* About this task:
Omitting all pictures, print the lines of the listing from the one containing "Where should I" through the final line, both ends included, with no other text.
────────────────────
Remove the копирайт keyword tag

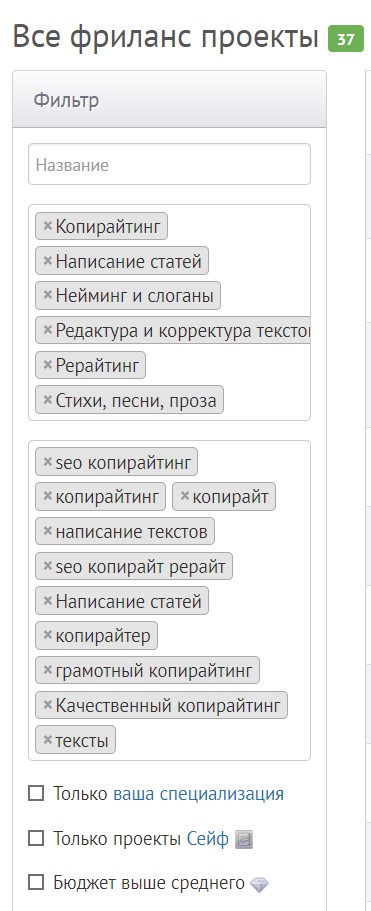[x=185, y=496]
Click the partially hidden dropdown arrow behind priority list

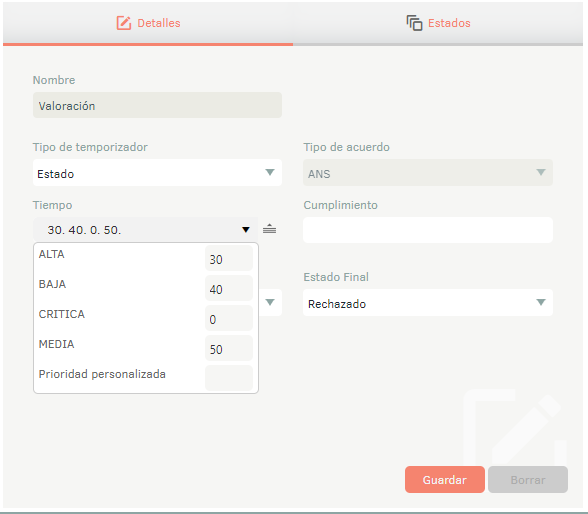[x=270, y=302]
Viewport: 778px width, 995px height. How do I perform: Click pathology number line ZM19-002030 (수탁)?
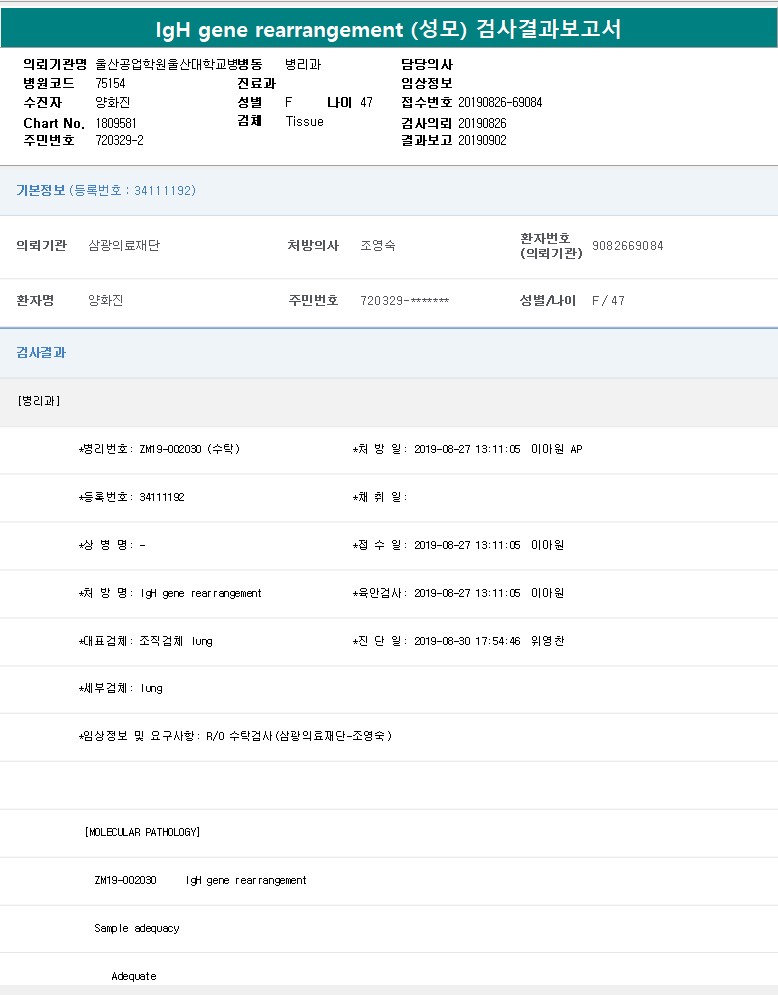pyautogui.click(x=159, y=449)
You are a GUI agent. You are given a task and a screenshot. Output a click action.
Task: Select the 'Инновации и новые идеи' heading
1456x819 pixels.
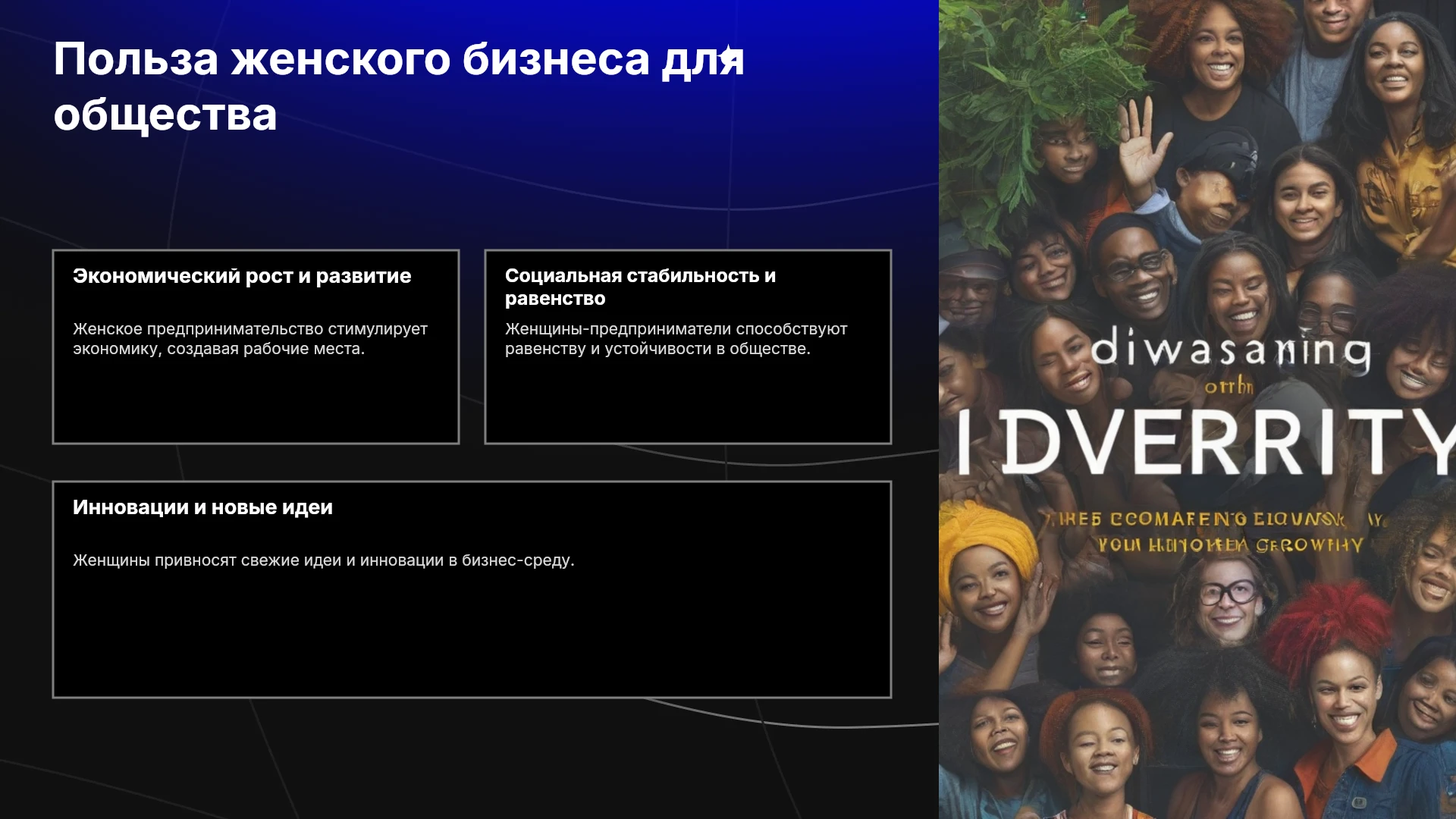coord(202,507)
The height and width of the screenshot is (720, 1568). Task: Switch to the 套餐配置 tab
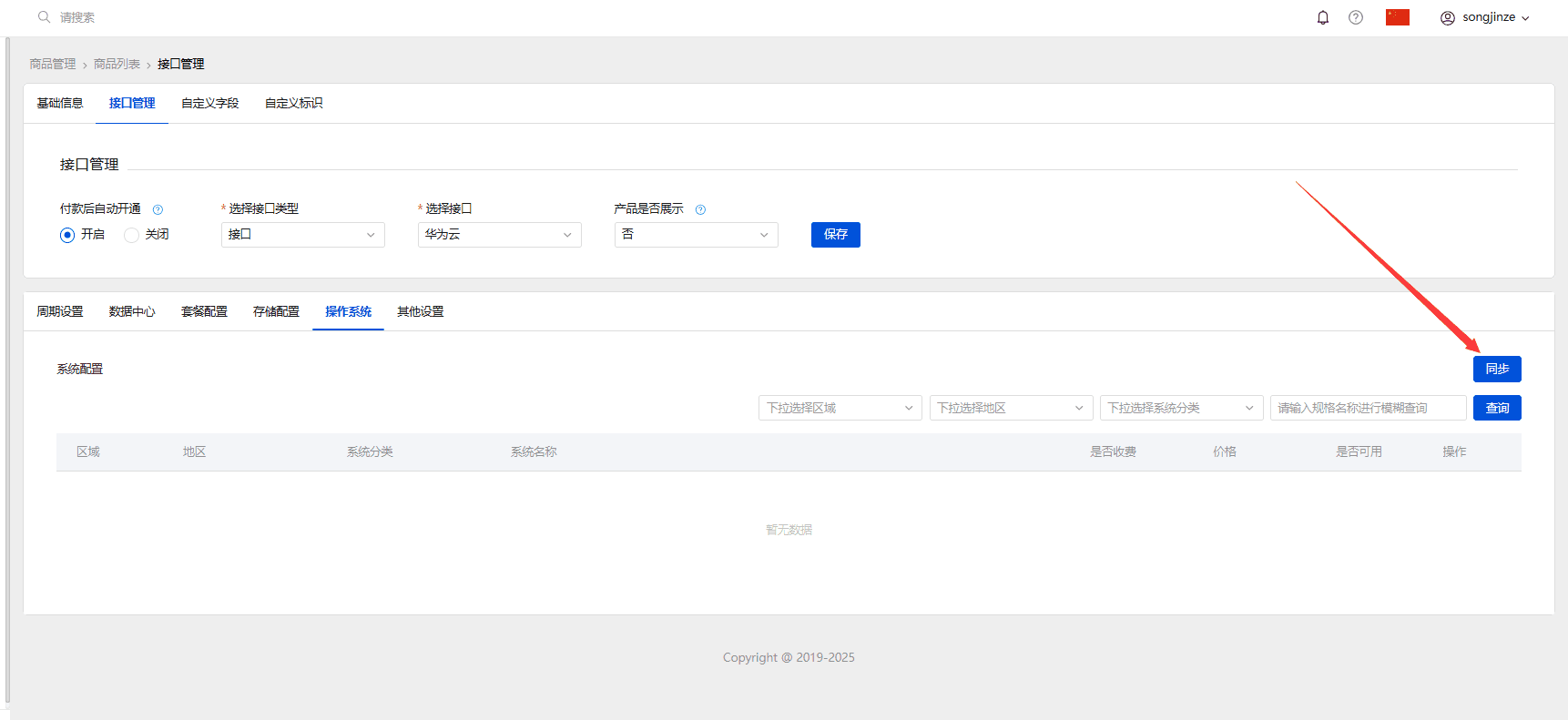[204, 311]
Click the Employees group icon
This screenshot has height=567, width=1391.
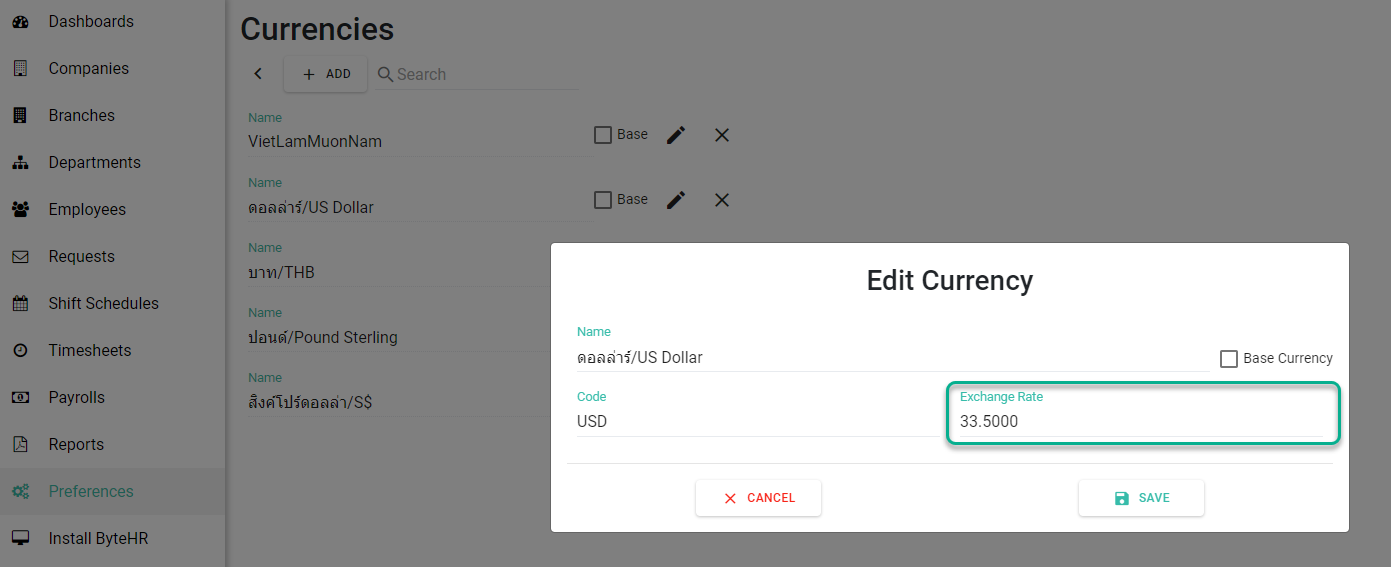click(x=20, y=209)
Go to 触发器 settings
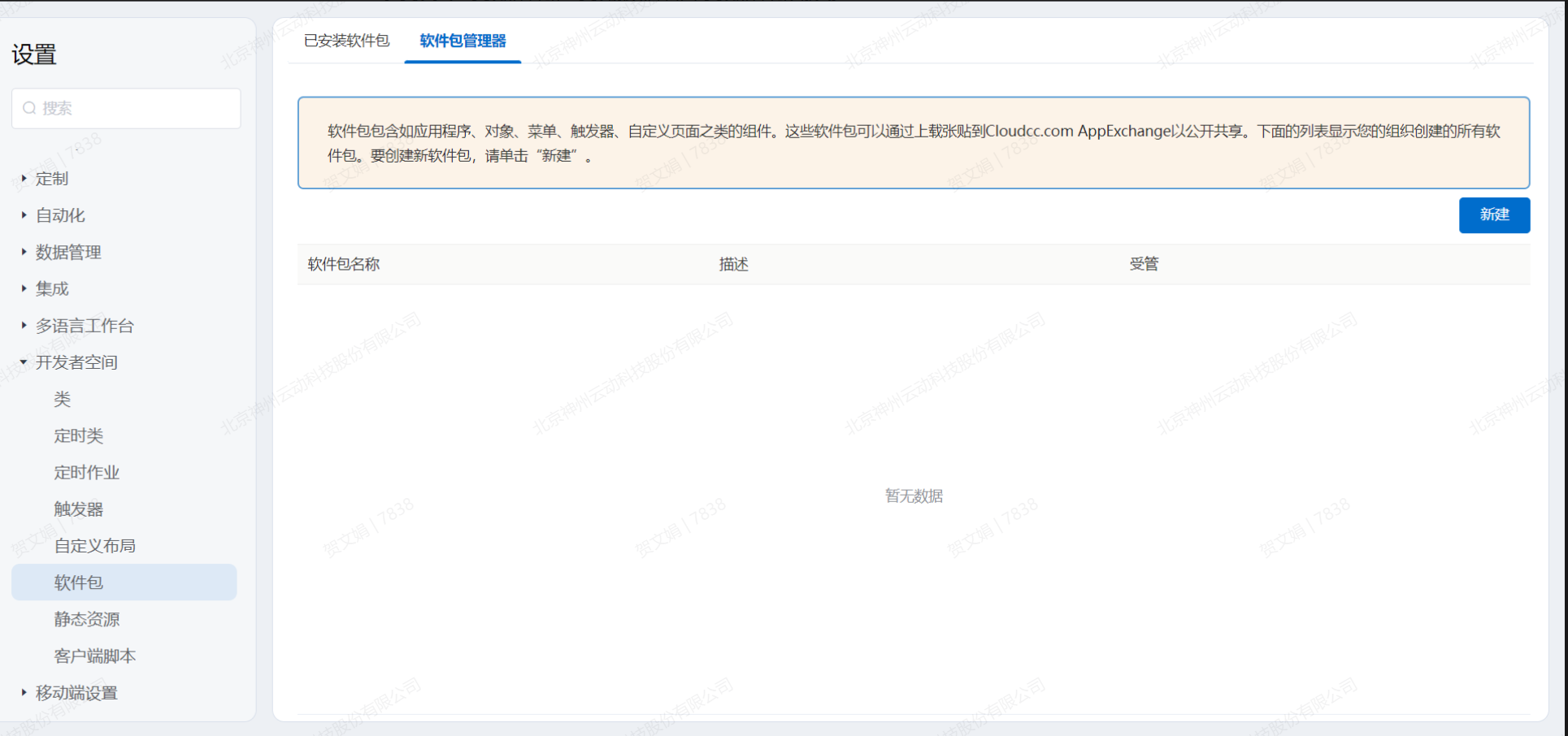Image resolution: width=1568 pixels, height=736 pixels. click(x=79, y=509)
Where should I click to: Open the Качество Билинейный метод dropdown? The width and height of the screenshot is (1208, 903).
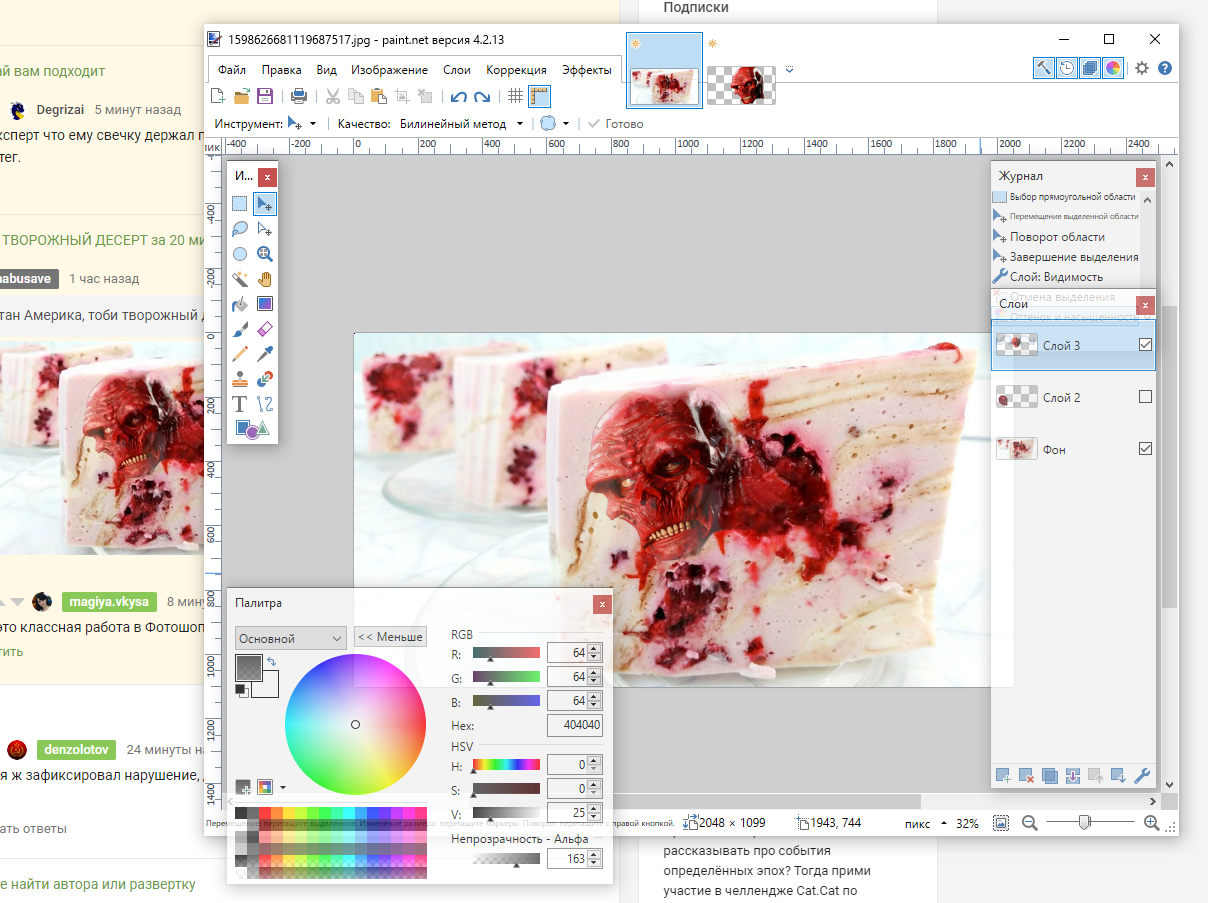(460, 124)
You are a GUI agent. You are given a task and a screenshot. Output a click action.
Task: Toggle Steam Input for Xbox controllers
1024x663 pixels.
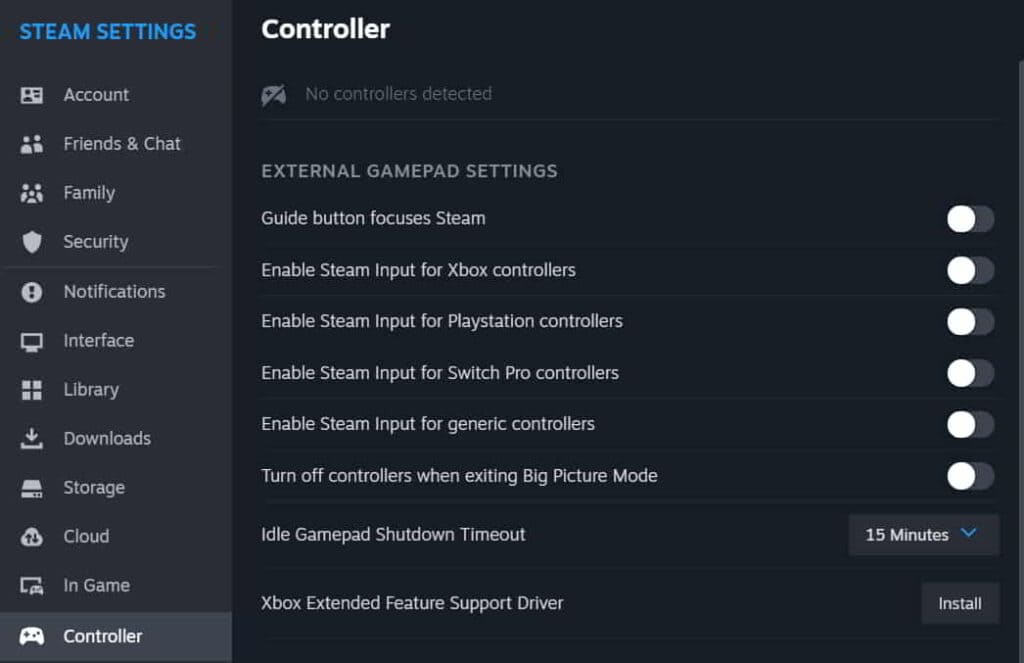tap(968, 270)
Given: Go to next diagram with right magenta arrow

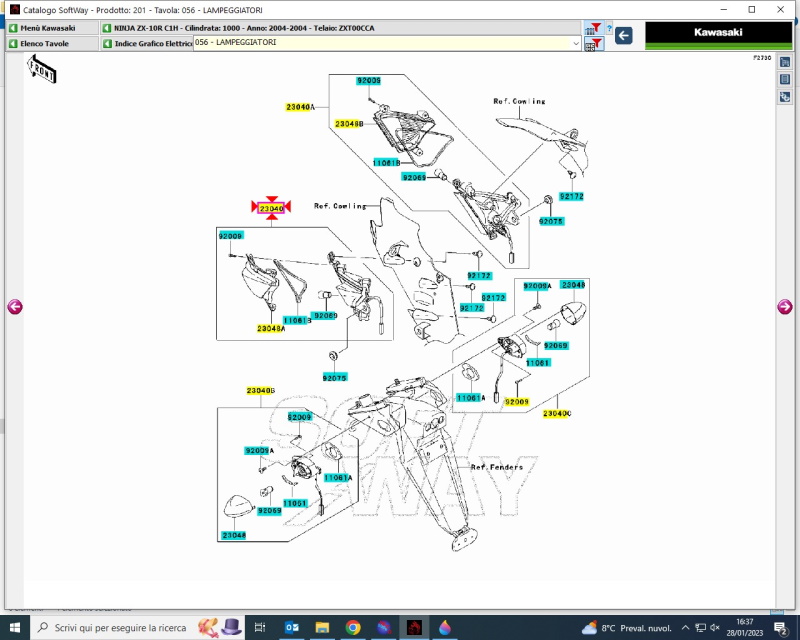Looking at the screenshot, I should pos(784,307).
────────────────────
* Reply:
Where should I click to: Open the Качество Билинейный метод dropdown? The width and height of the screenshot is (1208, 903).
(460, 124)
You are a GUI agent. You are given a task and a screenshot. Output a click action.
Task: Toggle Steam Input for Xbox controllers
1024x663 pixels.
tap(968, 270)
Given: Go to next diagram with right magenta arrow

Looking at the screenshot, I should pos(784,307).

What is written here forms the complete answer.